**EXERCISE 1:**
In two sentences, summarize the text on antivirus detection methods given below.
**EXERCISE 2:**
Reproduce word for word the stretch of the text on antivirus detection methods below from "An emulator is" through "or system monitoring).".
**EXERCISE 3:**
Extend the text on antivirus detection methods below beyond its last sentence.
======== TEXT PASSAGE
A typical feature of this method is that the antivirus works only with the source byte code of a program and does not take program behaviour into account. Despite the fact that this method is relatively old, it is not out of date, and is used in one way or another by all modern antivirus software – just not as the sole or even as the main method, but as a complement to other technologies.
Emulation technology is an intermediary stage between processing a program as a collection of bytes and processing a program as a particular sequence of actions.
An emulator breaks down a program’s byte code into commands, and then launches each commend in a virtual environment which is a copy of the computer environment. This allows security solutions to observe program behavior without any threat being posed to the operating system or user data (which would inevitably happen if the program was run in the real, i.e. non-virtual environment).
An emulator is an intermediary step in terms of levels of abstraction in working with a program. Roughly speaking, we can say that while an emulator still works with a file, it does analyze events. Emulators are used in many (possibly even all) major antivirus products, usually either as an addition to a core, lower-level file engine or as insurance for a higher-level engine (such as a sandbox or system monitoring).
================
======== DATASET CONTENT
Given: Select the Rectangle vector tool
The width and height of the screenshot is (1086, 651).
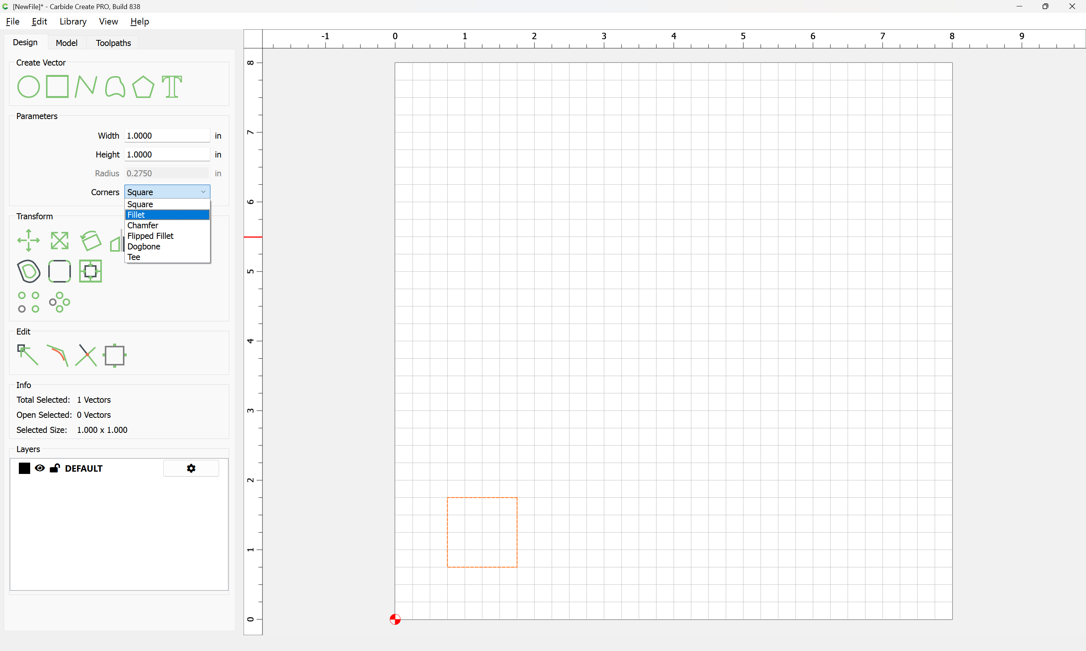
================
**TASK OUTPUT 1:**
The first method described works only with a program's source byte code and ignores its behavior, and although it is relatively old, all modern antivirus software still uses it as a complement to other technologies. Emulation is an intermediate stage: it breaks byte code into commands and runs each one in a virtual copy of the computer environment so program behavior can be observed safely, and emulators are used in many major antivirus products as an addition to a lower-level file engine or as insurance for a higher-level engine.

**TASK OUTPUT 2:**
An emulator is an intermediary step in terms of levels of abstraction in working with a program. Roughly speaking, we can say that while an emulator still works with a file, it does analyze events. Emulators are used in many (possibly even all) major antivirus products, usually either as an addition to a core, lower-level file engine or as insurance for a higher-level engine (such as a sandbox or system monitoring).

**TASK OUTPUT 3:**
Virtualization: the sandbox
Virtualization as it is used in so-called sandboxes is a logical extension of emulation. The sandbox works with programs that are run in a real environment but the environment is strictly controlled. The name sandbox itself provides a relatively accurate picture of how the technology works. You have an enclosed space in which a child can play safely. In the context of information security, the operating system is the world, and the malicious program is the rambunctious child. The restrictions placed on the child are a set of rules for interaction with the operating system. These rules may include a ban on modifying the operating system’s directory, or restricting work with the file system by partially emulating it. For example, a program that is launched in a sandbox may be fed a virtual copy of a system directory so that modifications made to the directory by the program under investigation do not impact the way the operating system works. Any point of contact between the program and its environment (such as the file system and system registry) can be virtualized in this way.
The line between emulation and virtualization may be a fine one, but it is a clear one. The first technology is an environment in which a program is run (and fully contained and controlled as it runs). The latter uses the operating system as the environment, and the technology merely controls the interaction between the operating system and the program. Unlike emulation, in virtualization the environment is on separate but equal footing with the technology.
Protection using the kind of virtualization described above doesn’t work with the files, but with program behavior – and it doesn’t work the system itself.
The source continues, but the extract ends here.